Zain Hasan, Jasmine Li, Ivan Provilkov

Word Count

2,468

Language

English

Hacker News Points

-

Source URL

www.together.ai/blog/fine-tuning-open-llm-judges-to-outperform-gpt-5-2

Summary

The text discusses the use of preference optimization to train open-source language models (LLMs) that outperform GPT-5.2 in aligning with human preferences, using the Reward Bench 2 benchmark. The study highlights that models like GPT-OSS 120B and Qwen3 235B can be fine-tuned to match or surpass GPT-5.2 in human preference alignment through Direct Preference Optimization (DPO), a method that optimizes models based on preference pairs. The concept of LLM-as-a-judge is explored, where LLMs are used to evaluate other LLM outputs by focusing on simpler classification tasks, such as determining which response is better or if a text contains harmful content.

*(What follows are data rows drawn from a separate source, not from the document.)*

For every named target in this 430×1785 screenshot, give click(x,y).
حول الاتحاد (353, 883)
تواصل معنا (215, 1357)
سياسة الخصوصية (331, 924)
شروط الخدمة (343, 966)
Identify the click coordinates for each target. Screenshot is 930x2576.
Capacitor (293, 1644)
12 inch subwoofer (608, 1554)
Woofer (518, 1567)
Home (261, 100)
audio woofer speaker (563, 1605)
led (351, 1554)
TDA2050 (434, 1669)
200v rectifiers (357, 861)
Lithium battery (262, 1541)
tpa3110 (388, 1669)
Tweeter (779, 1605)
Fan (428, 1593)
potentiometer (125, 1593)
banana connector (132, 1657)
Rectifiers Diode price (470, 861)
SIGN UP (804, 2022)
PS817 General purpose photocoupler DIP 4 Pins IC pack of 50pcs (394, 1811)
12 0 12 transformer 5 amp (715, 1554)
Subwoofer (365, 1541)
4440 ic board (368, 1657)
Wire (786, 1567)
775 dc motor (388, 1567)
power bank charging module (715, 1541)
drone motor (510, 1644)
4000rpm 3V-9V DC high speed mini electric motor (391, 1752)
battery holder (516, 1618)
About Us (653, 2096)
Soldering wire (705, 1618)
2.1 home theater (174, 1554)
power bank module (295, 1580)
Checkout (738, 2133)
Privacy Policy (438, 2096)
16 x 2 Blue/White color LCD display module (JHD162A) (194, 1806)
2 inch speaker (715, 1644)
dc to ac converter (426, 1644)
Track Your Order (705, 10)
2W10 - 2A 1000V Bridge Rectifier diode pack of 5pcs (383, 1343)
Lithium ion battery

The experiment reveals that while Qwen3 235B outperforms GPT-5.2 without tuning, GPT-OSS 120B shows significant improvement post-fine-tuning, particularly in math and subjective response quality. The analysis underscores the cost-effectiveness and flexibility of open-source models, which offer transparency and lower costs compared to closed-source alternatives like GPT-5.2, making them a promising option for production evaluation systems.